Many of the most sophisticated firms are resolving those challenges through alliance contracting, a form of contracting based on building long-term, strategic relationships with key partners.
In today’s post, we’ll share the value of an alliance partnership vs. a traditional contracting relationship and give 6 specific steps to implementing a successful partnership.
Alliance Contracting vs. Traditional Contracting
While typical owner-contractor relationships are often transactional in nature, High Performing Alliances are instead based on long-term relationships (typically >3 years) wherein resources, risks and rewards are shared between the owner and its contractors.
The below figure highlights key additional differences between the two approaches:
Because alliance partnerships are predicated on the sharing of resources, knowledge, risk, and reward, they can be instrumental in enabling midstream firms to improve the performance of their new build and maintenance projects. By aligning incentives between the owner and the contractor, alliance partnerships drive:
- Continuous productivity improvements
- Schedule adherence
- Quality of work
- Improved accountability
- Cost effectiveness
- Superior safety performance
- Improved planning accuracy
- Enhanced construction execution
- And more...
Driving Success through Alliances
While High Performing Alliances promise extraordinary value for midstream projects, execution requires a deep commitment on the parts of both the Owner and contractors and a managing framework that serves the needs of each party.
To establish a successful alliance, we recommend the following 6 steps:
1. Develop Open Book Pricing Options: An open book policy sets clear guidelines for the level of transparency required from partners in order to establish a productive baseline for the alliance.
2. Structure Risk/Reward Sharing Program: Enabling risk-reward sharing mitigates risk and incentivizes contractors to aim for cost savings. Co-developed pricing models help in evaluating incentive/penalty options.

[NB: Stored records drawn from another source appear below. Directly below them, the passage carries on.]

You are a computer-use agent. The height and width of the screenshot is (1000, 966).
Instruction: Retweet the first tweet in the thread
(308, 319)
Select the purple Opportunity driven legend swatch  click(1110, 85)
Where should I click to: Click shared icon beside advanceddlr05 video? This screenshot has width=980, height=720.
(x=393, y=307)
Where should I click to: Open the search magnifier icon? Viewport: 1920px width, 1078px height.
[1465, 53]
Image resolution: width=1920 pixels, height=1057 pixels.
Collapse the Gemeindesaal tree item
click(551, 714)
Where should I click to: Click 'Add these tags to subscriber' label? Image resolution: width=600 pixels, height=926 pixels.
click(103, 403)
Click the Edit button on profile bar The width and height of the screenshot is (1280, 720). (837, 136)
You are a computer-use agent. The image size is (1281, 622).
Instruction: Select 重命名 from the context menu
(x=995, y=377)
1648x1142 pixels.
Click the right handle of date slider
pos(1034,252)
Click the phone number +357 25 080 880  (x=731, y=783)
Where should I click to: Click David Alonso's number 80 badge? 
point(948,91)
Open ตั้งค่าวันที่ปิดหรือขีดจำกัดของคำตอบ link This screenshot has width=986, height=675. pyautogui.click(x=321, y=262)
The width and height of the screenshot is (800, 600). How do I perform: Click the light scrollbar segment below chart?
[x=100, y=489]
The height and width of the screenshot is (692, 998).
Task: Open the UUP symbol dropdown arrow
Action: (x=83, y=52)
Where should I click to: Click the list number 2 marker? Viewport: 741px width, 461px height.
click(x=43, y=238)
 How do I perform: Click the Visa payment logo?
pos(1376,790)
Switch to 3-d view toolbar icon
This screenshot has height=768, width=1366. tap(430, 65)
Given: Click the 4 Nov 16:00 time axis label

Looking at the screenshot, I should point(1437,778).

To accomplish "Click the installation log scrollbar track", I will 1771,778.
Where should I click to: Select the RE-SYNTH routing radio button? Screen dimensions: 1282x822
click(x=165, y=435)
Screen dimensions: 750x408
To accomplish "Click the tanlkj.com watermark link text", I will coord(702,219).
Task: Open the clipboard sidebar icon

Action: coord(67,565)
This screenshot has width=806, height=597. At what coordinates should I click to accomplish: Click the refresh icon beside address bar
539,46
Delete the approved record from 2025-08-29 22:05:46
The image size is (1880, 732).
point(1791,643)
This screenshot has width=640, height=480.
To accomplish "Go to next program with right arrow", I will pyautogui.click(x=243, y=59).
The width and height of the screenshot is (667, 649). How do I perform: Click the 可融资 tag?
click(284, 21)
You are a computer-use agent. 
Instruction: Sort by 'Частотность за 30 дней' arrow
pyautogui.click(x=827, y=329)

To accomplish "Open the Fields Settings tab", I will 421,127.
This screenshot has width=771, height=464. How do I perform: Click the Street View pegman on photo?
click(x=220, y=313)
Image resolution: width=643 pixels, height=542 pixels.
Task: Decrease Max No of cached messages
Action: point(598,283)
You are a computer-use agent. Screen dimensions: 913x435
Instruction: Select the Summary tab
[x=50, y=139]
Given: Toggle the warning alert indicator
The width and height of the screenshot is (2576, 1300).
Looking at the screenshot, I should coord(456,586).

3. Customize Contract Terms and Conditions: Contractual language creates the structure and guidelines for all aspects of project execution. These terms need to be explicit and firm, while also allowing for the flexibility to handle the dynamic nature of executing large capital projects.
4. Conduct and Manage RFP Process: Alliance contracts require close working relationships between the project owner and contractors. This requires extensive vetting to be performed during the RFP stage to ensure selection of an appropriate Contractor.
5. Negotiate Contract Terms and Pricing: Sophisticated negotiation strategies ensure that owners will be able to establish and maintain advantageous pricing and drive cost savings over time. Before entering into alliance agreements, firms should negotiate using scenario analysis and market benchmarks. It is also critical to establish key functional and performance metrics in order to set up the relationship for success.
6. Implement Contract Management Strategy: Alliance contracts typically involve new forms of working relationships for each of the parties involved, so internal processes may need to be re-built to streamline project execution from design engineering through performance management. For example, we often recommend that firms develop customized project toolkits to track project progress including change orders, milestones, schedule, invoicing, cost true-up, etc.